Thanks for your comments. The most valuable was the analogy with “metric stick”. It simplifies the process. I tried your proposed simple plane triangle method. I interpreted one leg of the right-angled triangle as sextant angle, and the other one as offset value (both using the same units). The difference between hypotenuse and the longer leg was the final error.

Then I calculated this triangle as spherical one (also with one right angle). For small angles the results were almost identical.

But the most interesting thing was that the results were practically almost identical with those I calculated using Chauvenet’s formula.

From your last post I understood that you think that his formula is incorrect. I started to study, how he derived it. I must confess it was not an easy task to get through all his entangled explanations and very poor designed drawings. But finally I understood them (at least I hope so). I used his geometrical model and calculated spherical triangles with the most comon spherical triangle formulas. I did it in Excel. The results were the same as those I calculated with his formula.

Chauvenet basically calculates a simple right angle spherical triangle equivalent to that I described in the beginning (one side is sextant angle, other is offset, the third: sextant angle+error). He solves it with the simple cosine rule.   The only difference in his aproach is: he introduces a little corrections witch depends on horizon mirror's inclinaliton angle to sighting direction. But this angle affects the results insignifacantly. So I don’t see where “he was not perfect”.       

The only thing I don’t understand is: why your numerical values differs from those I get using any of these methods. My values are about 3 times smaller. This confuses me. I have no other sorce of information where I could get some real values to compare.
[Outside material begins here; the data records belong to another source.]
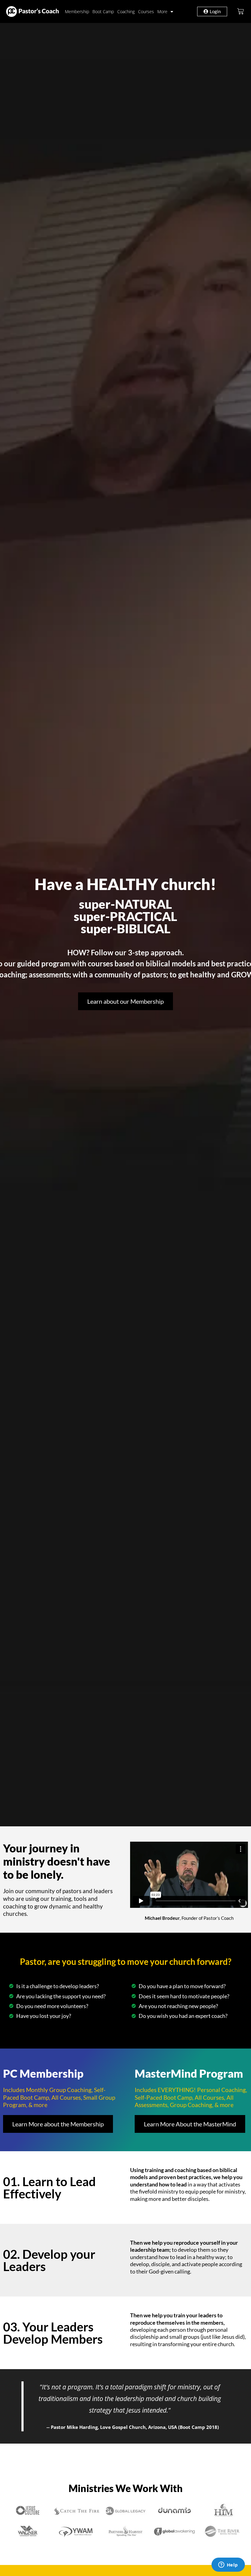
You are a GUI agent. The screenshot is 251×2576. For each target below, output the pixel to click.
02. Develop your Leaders (49, 2260)
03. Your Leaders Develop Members (53, 2332)
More (162, 11)
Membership (77, 11)
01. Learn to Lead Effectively (49, 2187)
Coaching (126, 11)
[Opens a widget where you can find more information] (228, 2565)
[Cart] (240, 11)
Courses (146, 11)
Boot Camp (103, 11)
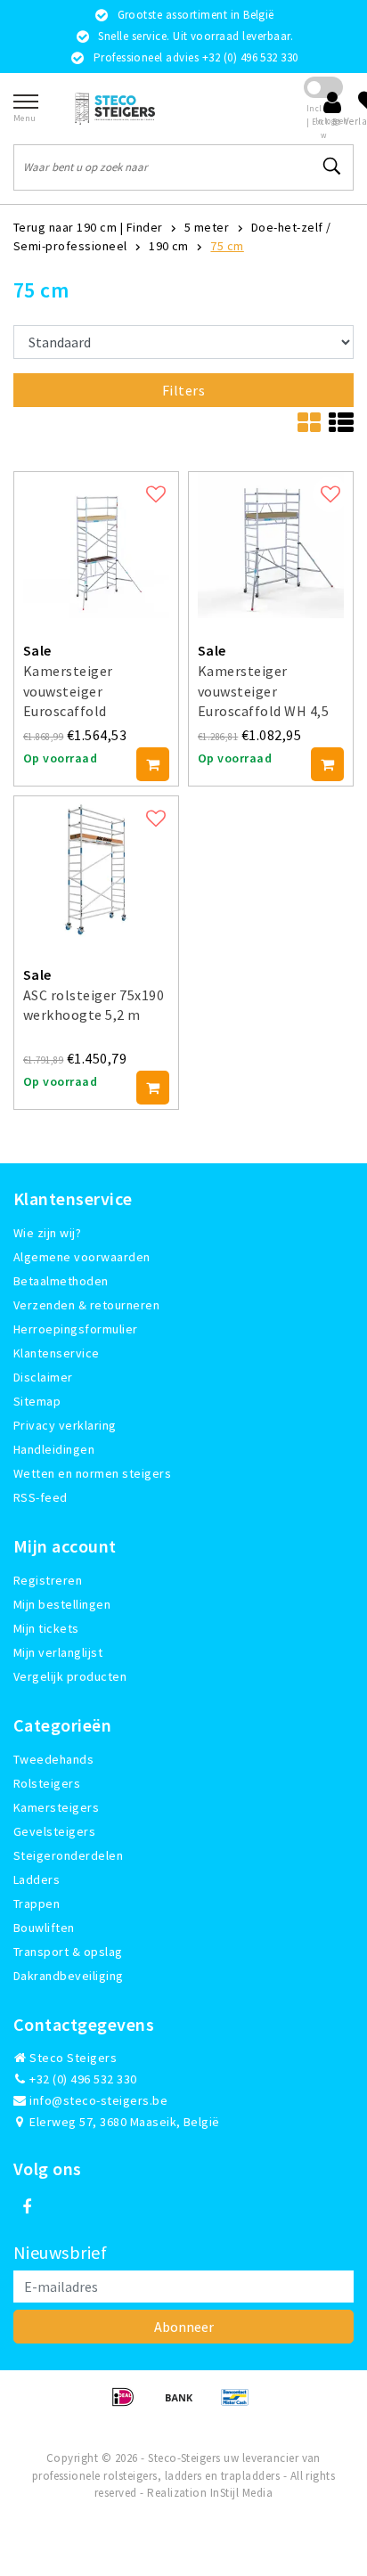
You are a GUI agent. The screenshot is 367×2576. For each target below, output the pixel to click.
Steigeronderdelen (68, 1855)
Your post from the past was the only sorce I could find.

You mentioned errors for 5’ offset:    

0,5°….error 1’

5°….error 0,1’

≥25°….error ≤2”

≥45°….error ≤0,5”

My results for the same input data are:

0,5°….error 0,37’ (with plane triangle method: 0,41’)

5°….error 0,037’ (with plane triangle method: 0,041’)

≥25°….error ≤0,007’ (0,42”) 

≥45°….error ≤0,003’ (0,18”)

Can you explain how did you derive your values? I understand very well that we are talking about insignificant small angles, but still I am curious. :)

Modris Fersters

PS: A Small remark about Chauvenet’s formula’s design. In the previous post I wanted to attach a page with formula from the Chauvenet’s book, but the pdf scan was not very good and the explanations were scattered all over several pages,so I decided to integrate his formula directly in my post. I kept the original form without any transformations as a primary source. I think it is obvious that today while performing calculations we transform his “old fashion” format to more modern one (for example, I did the calculations in Excel, where all inputs and the units were transformed in a way I feel more comfortable to work and taking into account the specific of the program).